Most bookkeeping and accounting software platforms allow you to automatically generate a cash flow statement. Understanding how much cash you have on hand is the first step, Richmond says.
Then, you can create cash flow predictions and take action from those insights. For example, you can determine whether you need to tighten up expenses to make sure you’re well funded. On the other hand, if you’re experiencing growth and have a cash flow surplus, you can decide the best way to capitalize on that opportunity.
Profit is the big picture goal for most businesses. The profit and loss statement, which shows your profit (or loss) over a period of time, is one of the most useful reports to have at your disposal.
What percentage of revenue is generated from your top three clients or products? How many employees are needed to run operations?
These are numbers small-business owners need to know, said Marko Mijuskovic, via email. Mijuskovic is a certified exit planner and senior partner at WestPac Wealth Partners, a wealth management firm headquartered in San Diego.
Like the cash flow statement, you can generate a profit and loss statement automatically using accounting software. Then, you can identify opportunities to cut down on unnecessary expenses and prioritize your most successful products and services in order to maximize profit.
3. Accounts payable
The common saying holds true: You have to spend money to make money. And by actively monitoring your accounts payable — the money you owe to vendors or suppliers for purchases made on credit — you can determine how much cash you’re going to need and when you’re going to need it.
You’ll want to make sure that you have enough cash to keep your business running and pay your vendors on time. Not having enough cash generated from business revenues to meet obligations is one of the top reasons that businesses fail, said Sallie Mullins Thompson, a certified public accountant who works with small-business owners, via email.

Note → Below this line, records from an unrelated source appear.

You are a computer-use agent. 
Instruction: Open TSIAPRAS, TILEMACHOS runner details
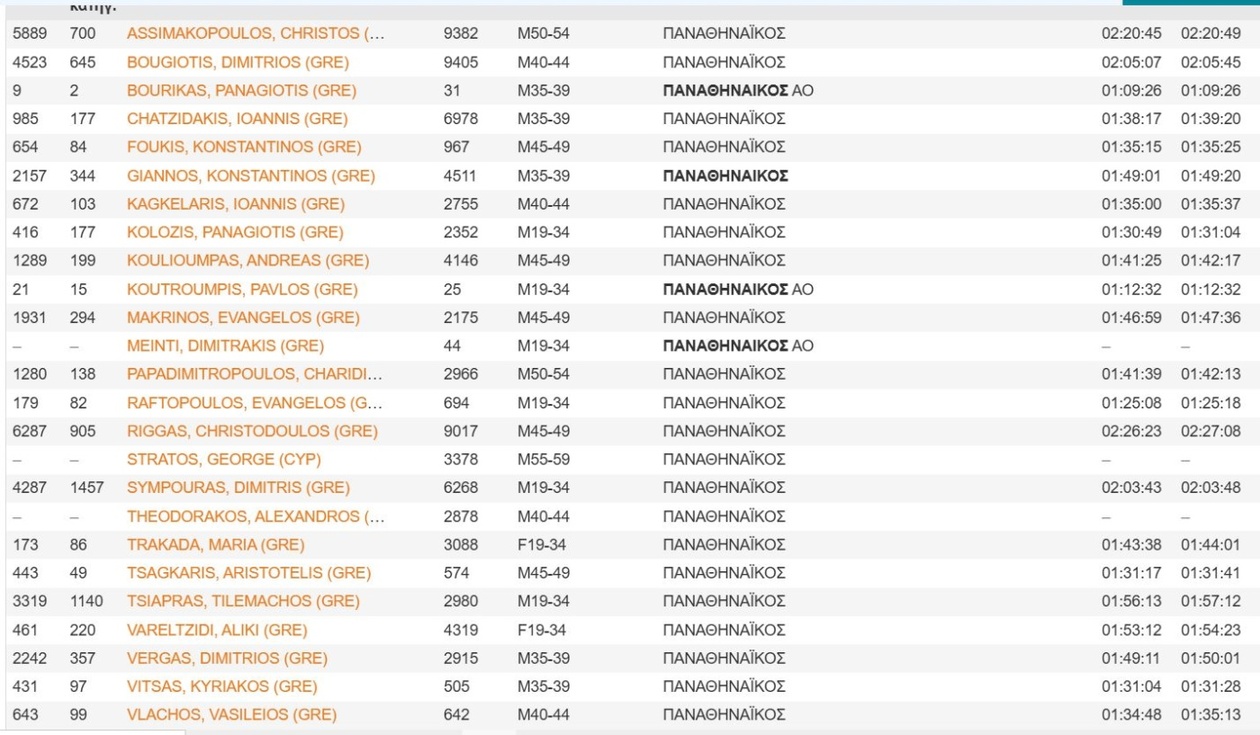[243, 601]
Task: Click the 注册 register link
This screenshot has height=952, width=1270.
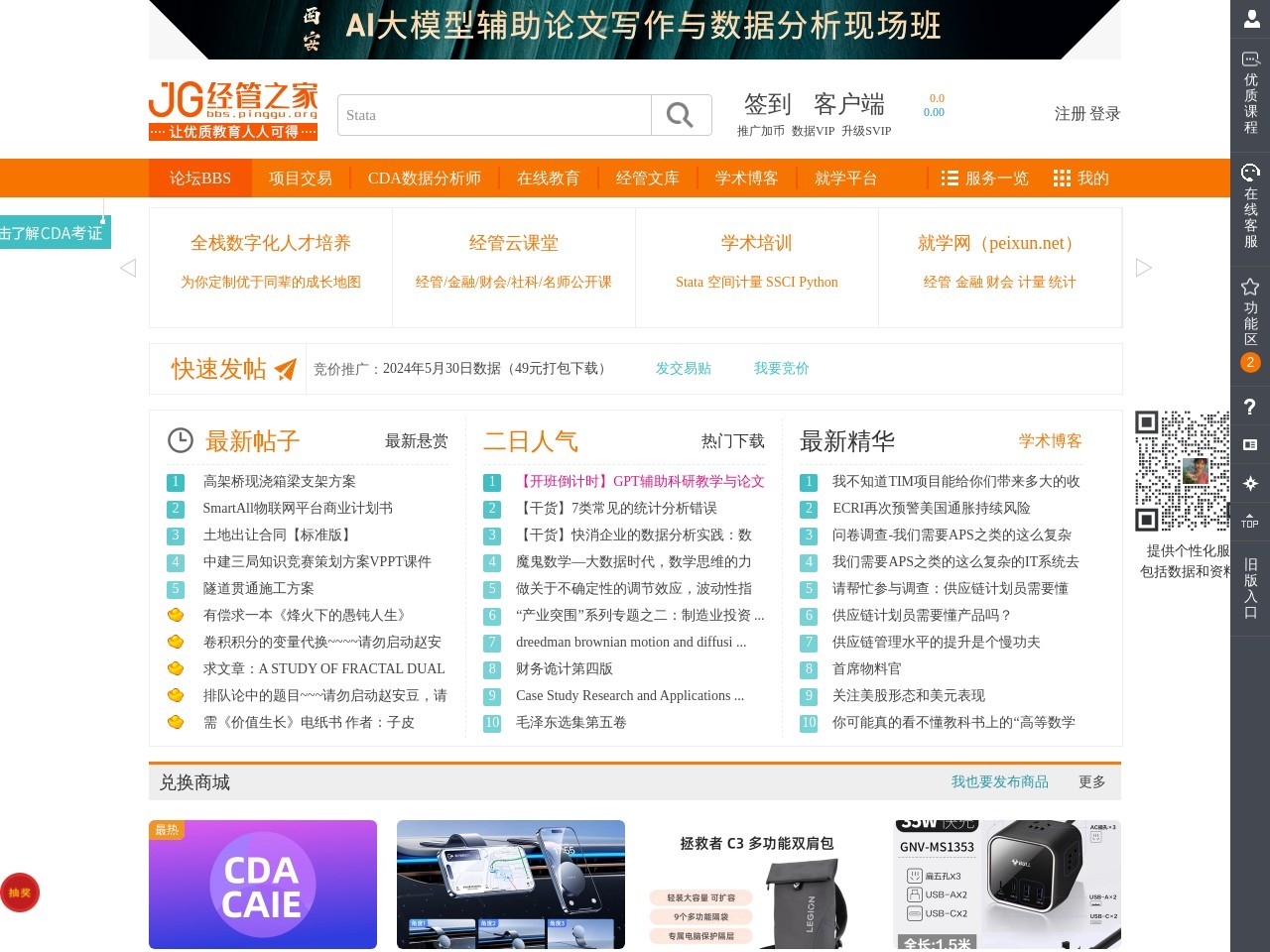Action: point(1070,113)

Making on time (or even early) payments allows you to maintain a good relationship with your vendors, take advantage of potential payment discounts and build business credit — which is essential if you’re looking for financing in the future.

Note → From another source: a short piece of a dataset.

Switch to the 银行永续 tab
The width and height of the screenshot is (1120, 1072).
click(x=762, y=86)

Accounting software can help streamline your accounts payable at a basic level, but dedicated accounts payable software can automate the process even further.
4. Accounts receivable
Which invoices are outstanding? How long does it take for your customers to pay their invoices? How much of your cash is typically tied up in unpaid invoices? These questions all speak to your accounts receivable, the money that customers owe your business for goods or services that have already been delivered.
Tracking your accounts receivable has similar benefits to tracking your accounts payable: By determining how long it takes your customers to pay their invoices — and making sure they pay on time — you can better manage your cash flow and avoid losing out on profit.

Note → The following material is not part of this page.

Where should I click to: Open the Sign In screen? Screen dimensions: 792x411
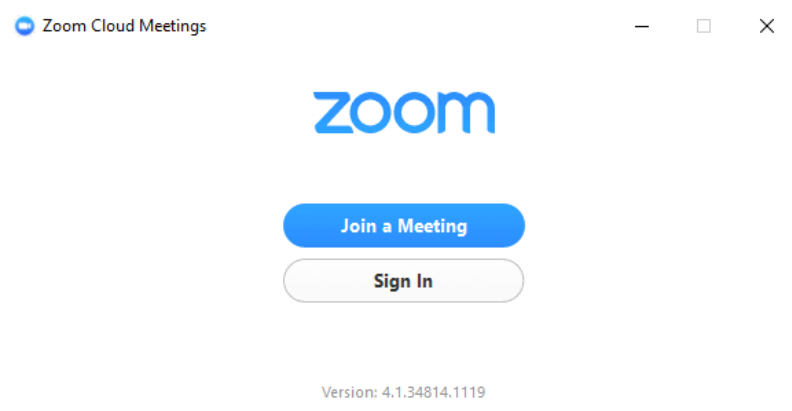403,281
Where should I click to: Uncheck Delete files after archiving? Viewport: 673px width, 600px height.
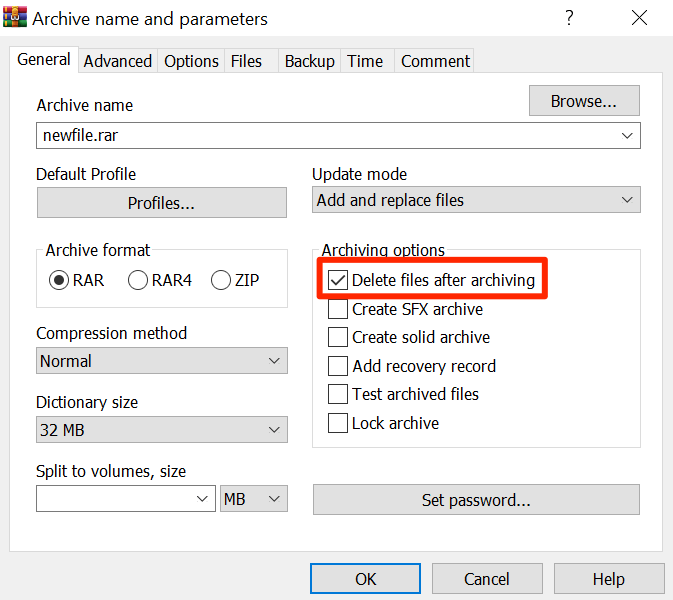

Accounts receivable software can streamline this process, as well as provide tools to help improve communication with your customers. These platforms can also aggregate all of your accounts receivable data in one place so you can gather additional insights about your business’s performance.
Understanding your accounts payable and receivable goes a step further than strictly looking at your business on a cash basis — cash in, cash out — Richmond says. Tracking these movements allows you to think ahead and get a full picture of the business, he says.